A repeat customer costs you nothing to acquire. You already know their property, they already trust your work, and they're far less likely to haggle on price.
Follow up after every job
The single most effective thing you can do to generate repeat business is also the simplest: send a follow-up message two or three days after completing a job. A short text saying "Hi [name], hope everything is working well after yesterday's work — give me a shout if you need anything" does two things. It shows you care about quality, and it keeps your number active in their phone.
Most electricians never do this. Those who do consistently report that it leads to additional jobs within weeks — a customer realises they have another socket they'd like moved, or they mention it to a neighbour.

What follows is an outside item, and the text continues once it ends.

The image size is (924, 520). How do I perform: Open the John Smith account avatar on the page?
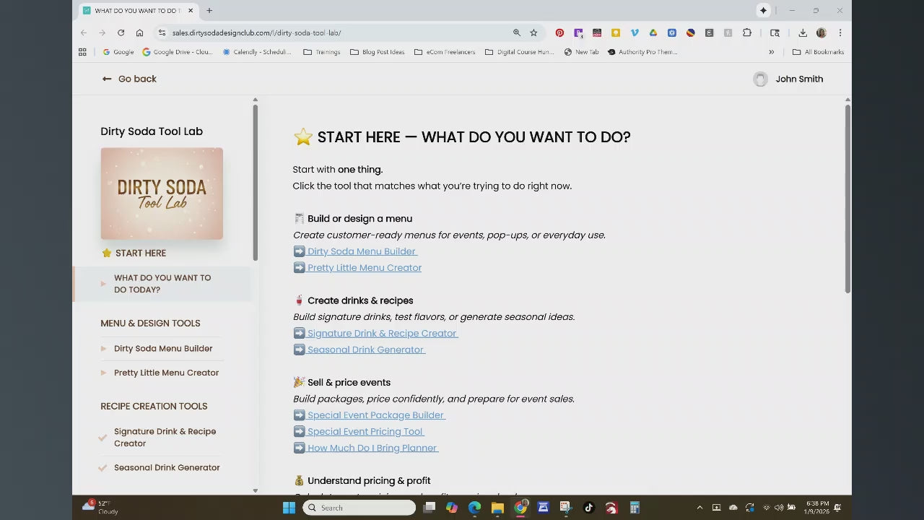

Set up annual reminder messages
EICRs are required every 5 years for owner-occupiers (or sooner for rental properties). Boiler-related electrical work, outdoor circuits, and bathroom electrical installations all have maintenance considerations. If you keep a note of what you installed and when, you can send a friendly reminder at the right interval.
- Note the job type and date in a simple spreadsheet or customer record
- Set a reminder in your phone calendar for 11 months after each EICR or major installation
- Send a short, non-pushy message: "Hi [name], just a reminder that it's been 5 years since your electrical inspection. Happy to book you in if you'd like — [your name]"
Keep basic customer records
You don't need expensive CRM software. A simple spreadsheet with five columns — name, address, phone number, last job, and job date — is enough to run a professional follow-up system. The key is actually filling it in after every job, even when you're tired at the end of the day.
If you want something slightly more structured, there are tools built specifically for tradespeople that let you store customer details alongside job history and notes.
Stay top of mind without being annoying
There is a difference between spamming customers and staying present. A handful of low-effort touchpoints through the year is all it takes:
- A brief message in November reminding customers to check their smoke and CO alarms before winter
- A note in spring about EV charger installation if you have relevant certification
- A Christmas card (physical or digital) — old-fashioned but genuinely appreciated
Ask for referrals at the right moment
Repeat customers are also your best source of referrals. When a long-standing customer books you again, they are signalling high trust. That is the perfect moment to ask: "If you know anyone who needs an electrician, I'd love it if you could pass my number on."
Deliver a job worth coming back for
None of this works unless the underlying job quality is there. Clean cable runs, tidy finishes, labelled consumer units, and a thorough verbal handover at the end of the job are what customers remember and talk about. That's what turns a one-time job into a customer for life.